The Charlotte News

Saturday, June 21, 1941

FIVE EDITORIALS

Site Ed. Note: The page is here.

Not a word from anyone appears regarding the situation on the Russian front, where now were standing 121 divisions of Nazi troops, and 3,000 Stukas, spread along the 2,000 mile border from Archangel to Leningrad to the Ukraine, ready to pounce in the early pre-dawn hours of Sunday, June 22. The Russians, Hitler knew, would have about 120 divisions arrayed against him.

That it was initiated on a Sunday, that it was the 126th anniversary of the second abdication by Napoleon after defeat at Waterloo--the decisive turning point of which had been the joinder with Wellington's force of 93,000 the 120,000 Prussians under the command of Blücher, having been pursued but lost across the French countryside by Grouchy--, was perhaps indicative of Hitler's mindset at the time, that and the naming of the campaign Barbarossa.

As we have suggested, the failure of the blitzkrieg tactic in this instance, the first time such insurgency had not within a few short weeks resulted in surrender of the opposing forces, proved ultimately to be the turning point in the war; for in taking the heat off Britain, with the further desperate move by the Axis at Pearl, bringing America finally into the war in December, it effectively ended Hitler's hopes of world domination, which appeared within his imminent grasp just thirty days earlier--though it would take yet another bloody four years to prove the fact to this madman and his mad henchmen of the ages.

But, as we have also suggested, to have continued to bomb Britain with little or no apparent effect on British morale, especially with a dearth of food to feed his armies, with oil supplies dwindling, the precious booty offered by the Ukraine, wheat--but as we have also said, not red wheat, but grains of Orient pearl--to be offered up from this sweet land Hitler no doubt viewed as his beautiful lost peasant girl, Dulcinea, appeared as equally foolhardy as what he was now about to undertake.
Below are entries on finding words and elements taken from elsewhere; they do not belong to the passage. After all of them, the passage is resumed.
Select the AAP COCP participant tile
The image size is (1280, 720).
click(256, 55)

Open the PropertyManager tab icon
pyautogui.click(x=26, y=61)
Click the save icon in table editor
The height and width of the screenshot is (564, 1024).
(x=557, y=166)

But the ultimate mistake in fact had already occurred, long before, in 1923, with his ill-advised curiosity in trying to foist his foolish mountebankery on the rest of the world, first through a parroted book, then through a party organization comprised largely of disgruntled thugs and workers, finally through armies comprised of same. Had he followed his own impulse to produce art instead of glorious rodomontading up the fisted hill of battle to vindicate his lost dignity in the Great War, perhaps things might have been different.

He had made the fateful decision final and placed it in writing on December 18, 1940, to crush Russia in a blow before the end of the fighting with Britain--just as he had set it out in Mein Kampf in 1923.
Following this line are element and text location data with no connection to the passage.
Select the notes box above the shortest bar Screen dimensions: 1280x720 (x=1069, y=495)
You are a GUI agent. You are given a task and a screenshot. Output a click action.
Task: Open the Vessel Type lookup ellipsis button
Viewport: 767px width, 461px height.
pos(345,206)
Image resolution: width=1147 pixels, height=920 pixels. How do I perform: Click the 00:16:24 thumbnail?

Little did he know, as the first planes roared over the border and the troops and Panzers moved into action, gaining ground at 40 miles a day, as the Russian armies retreated deeper and deeper into the heartland, leading the Nazi deeper and deeper into the trap along with them, that it would indeed prove his Waterloo.

Or, maybe he did. Maybe the man was, at the end of the day, along with his party henchmen, simply nuts.

Meanwhile, Jan, in installment 18, tells us that he graduated second in his class of Nazis at the Nautical School and proceeded to be named a ship's officer, the first Communist in Germany to do so. He turned down a promising career from German shipping magnates, finding the required exchange of his Party membership for bourgeois life too expensive. Instead, he took command, for the Comintern, of the Russian ship Pioner and set sail from Bremen to Murmansk. Now at last a sea captain, not just a lowly propaganda courier. Before leaving port, however, the Kultur Kommissar and his three comrades aboard having broken customs seals prematurely on the shipments which were to be provisions for the cruise, the customs inspectors imposed stiff fines which nearly broke the ship's treasury. Thus, Jan ordered the Kultur Kommissar and his comrades to disembark, whereupon their refusal was met by a fire hose handled by Jan's gal, Firelie, and the ship's engineer. The KK and his comrades left. The Bremen Communist Party then sent a telegram ordering Jan's ouster from the Party over the incident, to desist immediately in his passage. He told them to go to hell, and sailed proudly on to Murmansk anyway.

And, parenthetically, you recall the Pioneer Fund, a source for eugenics experiments in the United States, etc.--and the fire hoses and German police dogs of Bull Connor in Birmingham in the hot summer of 1963.

Meanwhile, still in the dark, Boots and her Buddies seek to break into the farmhouse, or castle as 'twere.

The Mermaid--whether from Murmansk we don't know--takes to listening to Peggy Sue while Olive gets all upset all over again, so much so that she bursts her Mermaid-skin right off.

And Red Ryder gets hauled aboard Li Sing's ship by Barbary Pete's boys, shuttling him off, with his delivered cattle, to China.

The suspense mounts.

The question of the day, though, becomes: were, besides the normal readership, Nazi agents now reading The News by this point in 1941? Perhaps, communicating in an instant, via ham radios with Hamburg? And we ask the questions quite seriously.

Something, shall we say, wasn't quite cricket.